**Task goal:** Reproduce the listing from its first line up to and including the line with "3D modeling in Blender (23, 838)", substituting "Privacy Notice" for "Privacy Policy" and leaving all other text unaltered.

**Dataset entries:**
★ ★ ★

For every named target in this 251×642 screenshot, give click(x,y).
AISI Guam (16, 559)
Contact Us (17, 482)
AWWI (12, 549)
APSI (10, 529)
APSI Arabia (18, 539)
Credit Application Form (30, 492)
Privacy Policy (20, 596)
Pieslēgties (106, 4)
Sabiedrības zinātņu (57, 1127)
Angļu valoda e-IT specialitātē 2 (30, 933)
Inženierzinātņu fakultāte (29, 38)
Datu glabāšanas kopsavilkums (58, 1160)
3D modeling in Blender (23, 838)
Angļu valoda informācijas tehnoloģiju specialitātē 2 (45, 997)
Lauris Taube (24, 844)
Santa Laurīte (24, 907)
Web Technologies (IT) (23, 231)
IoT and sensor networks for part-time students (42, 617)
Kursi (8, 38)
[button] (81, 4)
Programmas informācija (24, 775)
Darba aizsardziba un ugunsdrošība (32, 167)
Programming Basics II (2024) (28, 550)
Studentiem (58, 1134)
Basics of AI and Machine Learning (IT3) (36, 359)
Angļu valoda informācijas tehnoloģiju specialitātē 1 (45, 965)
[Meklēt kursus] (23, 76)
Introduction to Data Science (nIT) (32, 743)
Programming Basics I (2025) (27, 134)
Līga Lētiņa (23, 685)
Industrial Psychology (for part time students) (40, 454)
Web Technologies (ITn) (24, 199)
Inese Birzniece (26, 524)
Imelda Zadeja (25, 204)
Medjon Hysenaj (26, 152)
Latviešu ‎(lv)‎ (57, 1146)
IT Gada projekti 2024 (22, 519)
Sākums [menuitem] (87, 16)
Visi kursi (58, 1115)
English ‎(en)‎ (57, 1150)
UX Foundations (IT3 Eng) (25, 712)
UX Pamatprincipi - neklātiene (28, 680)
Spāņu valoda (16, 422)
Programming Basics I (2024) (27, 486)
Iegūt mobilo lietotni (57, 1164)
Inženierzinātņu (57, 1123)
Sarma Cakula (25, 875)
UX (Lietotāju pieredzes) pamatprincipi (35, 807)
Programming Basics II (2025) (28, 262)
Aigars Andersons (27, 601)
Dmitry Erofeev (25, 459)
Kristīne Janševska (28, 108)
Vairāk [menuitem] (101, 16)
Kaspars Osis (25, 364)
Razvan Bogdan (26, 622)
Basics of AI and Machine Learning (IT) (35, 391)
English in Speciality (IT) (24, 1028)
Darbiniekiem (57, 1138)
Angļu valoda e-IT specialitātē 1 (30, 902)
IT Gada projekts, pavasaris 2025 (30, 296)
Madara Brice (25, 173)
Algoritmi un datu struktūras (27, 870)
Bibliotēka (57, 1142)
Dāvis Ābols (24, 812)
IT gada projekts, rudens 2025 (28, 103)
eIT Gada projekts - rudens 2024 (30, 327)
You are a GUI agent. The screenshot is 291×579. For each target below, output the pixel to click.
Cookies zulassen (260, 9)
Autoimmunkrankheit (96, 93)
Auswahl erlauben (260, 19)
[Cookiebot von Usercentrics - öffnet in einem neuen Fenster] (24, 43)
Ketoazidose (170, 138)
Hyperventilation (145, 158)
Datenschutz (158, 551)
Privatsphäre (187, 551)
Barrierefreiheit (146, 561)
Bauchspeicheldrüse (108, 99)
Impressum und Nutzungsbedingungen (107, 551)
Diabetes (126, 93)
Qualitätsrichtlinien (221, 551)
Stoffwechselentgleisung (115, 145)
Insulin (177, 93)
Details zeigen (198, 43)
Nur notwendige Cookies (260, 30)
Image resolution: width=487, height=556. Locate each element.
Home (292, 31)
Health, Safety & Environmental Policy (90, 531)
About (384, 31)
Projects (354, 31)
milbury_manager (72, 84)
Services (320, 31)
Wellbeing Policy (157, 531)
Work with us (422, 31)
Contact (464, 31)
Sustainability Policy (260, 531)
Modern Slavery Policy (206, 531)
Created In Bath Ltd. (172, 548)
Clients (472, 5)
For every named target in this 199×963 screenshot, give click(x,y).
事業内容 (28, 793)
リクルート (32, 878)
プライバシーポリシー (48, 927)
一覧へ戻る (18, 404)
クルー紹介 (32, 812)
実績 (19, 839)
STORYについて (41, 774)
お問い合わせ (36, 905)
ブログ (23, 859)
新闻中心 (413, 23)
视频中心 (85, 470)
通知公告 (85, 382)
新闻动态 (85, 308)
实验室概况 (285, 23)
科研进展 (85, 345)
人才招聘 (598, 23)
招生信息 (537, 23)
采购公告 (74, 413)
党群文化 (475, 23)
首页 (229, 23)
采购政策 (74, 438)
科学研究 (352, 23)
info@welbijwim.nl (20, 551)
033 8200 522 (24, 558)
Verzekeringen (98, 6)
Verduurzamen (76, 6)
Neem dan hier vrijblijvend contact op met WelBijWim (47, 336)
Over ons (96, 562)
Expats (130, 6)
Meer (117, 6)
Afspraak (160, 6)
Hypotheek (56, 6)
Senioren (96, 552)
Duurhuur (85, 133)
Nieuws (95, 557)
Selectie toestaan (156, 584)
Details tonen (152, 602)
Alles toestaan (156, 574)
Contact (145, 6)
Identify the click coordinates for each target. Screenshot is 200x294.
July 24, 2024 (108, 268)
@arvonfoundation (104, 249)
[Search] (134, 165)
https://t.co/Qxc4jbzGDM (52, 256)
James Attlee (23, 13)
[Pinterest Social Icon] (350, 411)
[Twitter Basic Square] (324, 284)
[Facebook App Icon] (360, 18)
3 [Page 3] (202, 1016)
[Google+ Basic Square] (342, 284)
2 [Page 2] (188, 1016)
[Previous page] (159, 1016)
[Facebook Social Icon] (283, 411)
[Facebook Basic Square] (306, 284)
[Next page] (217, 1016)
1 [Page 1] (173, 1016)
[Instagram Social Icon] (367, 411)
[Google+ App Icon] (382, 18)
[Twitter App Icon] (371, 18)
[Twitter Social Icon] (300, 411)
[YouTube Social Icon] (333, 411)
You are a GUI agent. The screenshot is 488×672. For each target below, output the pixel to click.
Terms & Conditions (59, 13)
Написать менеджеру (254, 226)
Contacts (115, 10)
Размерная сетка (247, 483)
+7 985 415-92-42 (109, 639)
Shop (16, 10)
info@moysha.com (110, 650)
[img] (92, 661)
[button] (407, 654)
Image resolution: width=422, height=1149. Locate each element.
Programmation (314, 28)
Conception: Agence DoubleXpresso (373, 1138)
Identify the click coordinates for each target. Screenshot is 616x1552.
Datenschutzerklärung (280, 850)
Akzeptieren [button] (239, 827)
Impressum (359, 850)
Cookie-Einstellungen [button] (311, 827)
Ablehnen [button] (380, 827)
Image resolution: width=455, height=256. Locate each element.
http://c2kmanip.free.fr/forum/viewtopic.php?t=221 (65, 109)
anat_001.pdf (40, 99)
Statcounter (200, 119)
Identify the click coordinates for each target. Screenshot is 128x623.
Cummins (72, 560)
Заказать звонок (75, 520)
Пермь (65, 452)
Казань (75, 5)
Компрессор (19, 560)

★ ★ ★

**Worked solution:**
For every named target in this 251×642 screenshot, give click(x,y).
AISI Guam (16, 559)
Contact Us (17, 482)
AWWI (12, 549)
APSI (10, 529)
APSI Arabia (18, 539)
Credit Application Form (30, 492)
Privacy Notice (20, 596)
Pieslēgties (106, 4)
Sabiedrības zinātņu (57, 1127)
Angļu valoda e-IT specialitātē 2 (30, 933)
Inženierzinātņu fakultāte (29, 38)
Datu glabāšanas kopsavilkums (58, 1160)
3D modeling in Blender (23, 838)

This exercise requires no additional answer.